** START OF Selected extract **

- Center field
- Born: May 2, 1918 Rockford, Illinois, U.S.
- Died: December 11, 1977 (aged 59) Rockford, Illinois, U.S.
- Batted: RightThrew: Right

Teams
- Rockford Peaches (1943);

Career highlights and awards
- Women in Baseball – AAGPBL Permanent Display at Baseball Hall of Fame and Museum (1988);

= Berith Melin =

American baseball player

Berith "Berry" Ahlquist (later Melin; May 2, 1918 – December 11, 1977) was an outfielder who played in the All-American Girls Professional Baseball League (AAGPBL). She batted and threw right-handed.

Berith Ahlquist was one of the Rockford Peaches founding members of the All-American Girls Professional Baseball League in its 1943 inaugural season.

Born in Rockford, Illinois to Hjalmar and Valborg Ahlquist (both of Swedish origin), at age 25, Berith became one of the oldest players signed by the league and was also the only Rockford native to play for her hometown Peaches. She served primarily as backup outfielder, mainly at center field, while posting a .158 average with two home runs and four RBI in 56 games.

** END OF Selected extract **

## Tasks for this exercise
A. List every career statistic the Berith Melin profile reports for her time with the Peaches.
B. Please repeat the Berith Melin profile between "- Died: December" and "and threw right-handed.", inclusive.
C. According to the Berith Melin profile, in what year was the league's inaugural season?
The lines after this point aren't needed.

** START OF Source data **

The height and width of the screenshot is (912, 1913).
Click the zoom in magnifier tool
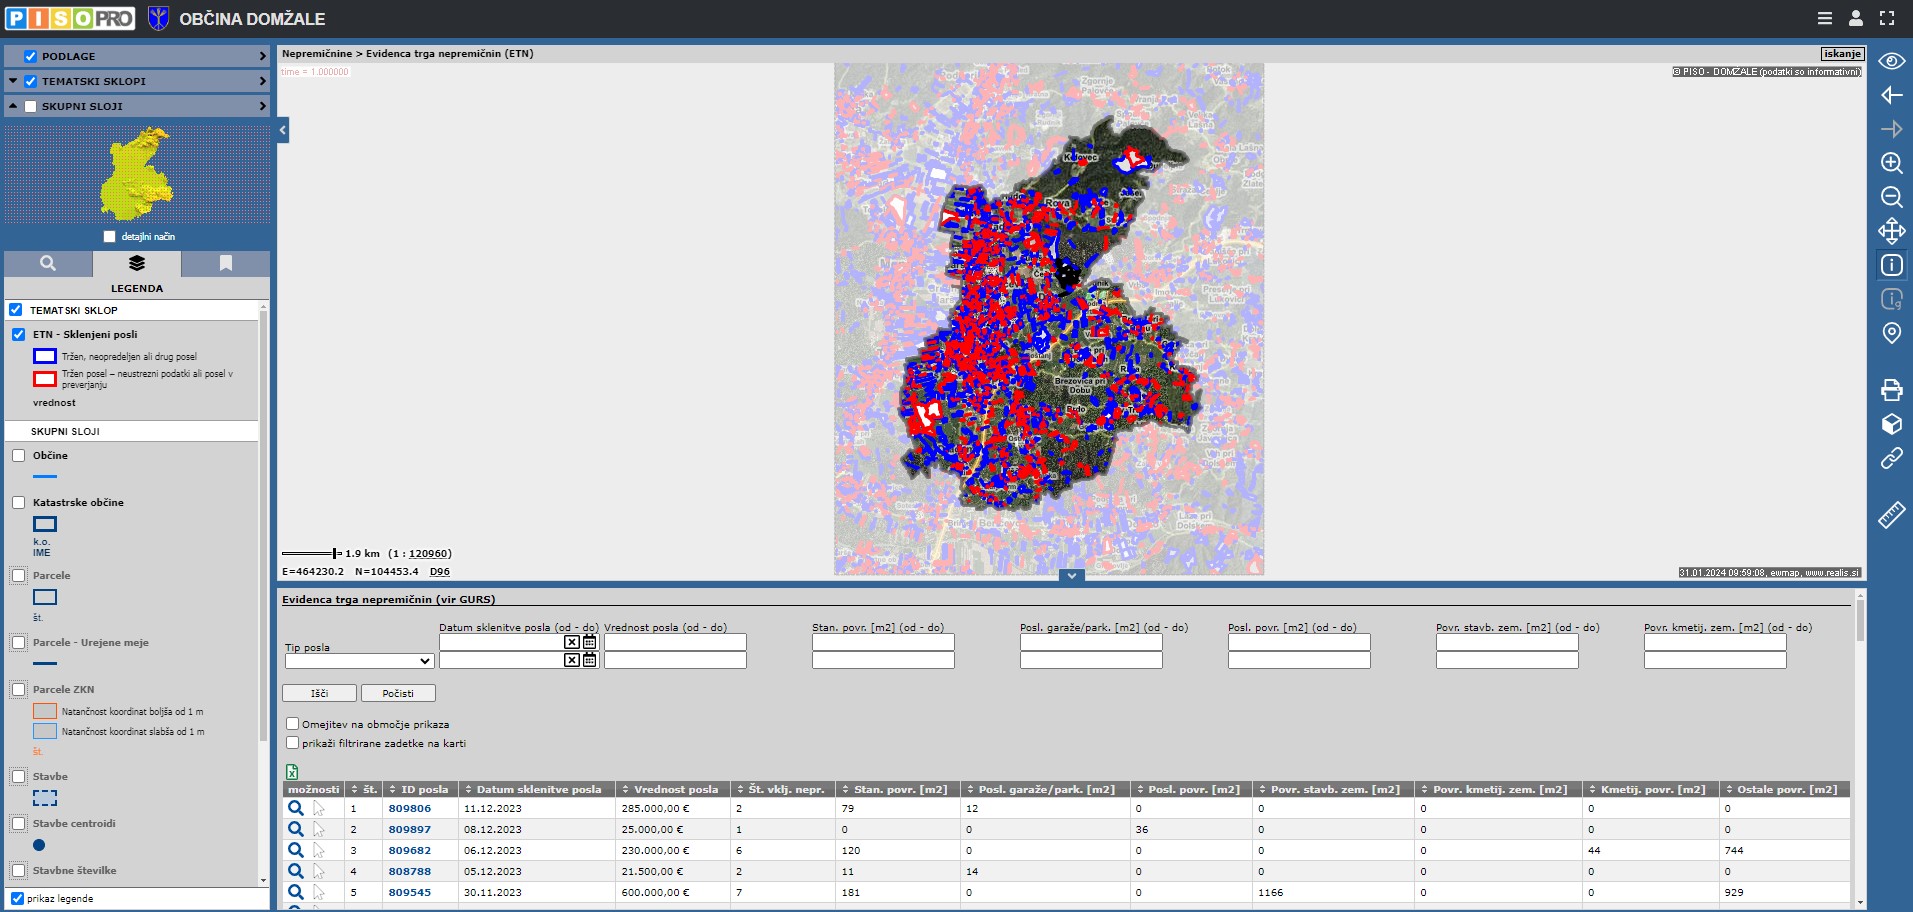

** END OF Source data **

## Task-by-task answers
A. .158 batting average; two home runs; four RBI; 56 games

B.
- Died: December 11, 1977 (aged 59) Rockford, Illinois, U.S.
- Batted: RightThrew: Right

Teams
- Rockford Peaches (1943);

Career highlights and awards
- Women in Baseball – AAGPBL Permanent Display at Baseball Hall of Fame and Museum (1988);

= Berith Melin =

American baseball player

Berith "Berry" Ahlquist (later Melin; May 2, 1918 – December 11, 1977) was an outfielder who played in the All-American Girls Professional Baseball League (AAGPBL). She batted and threw right-handed.

C. 1943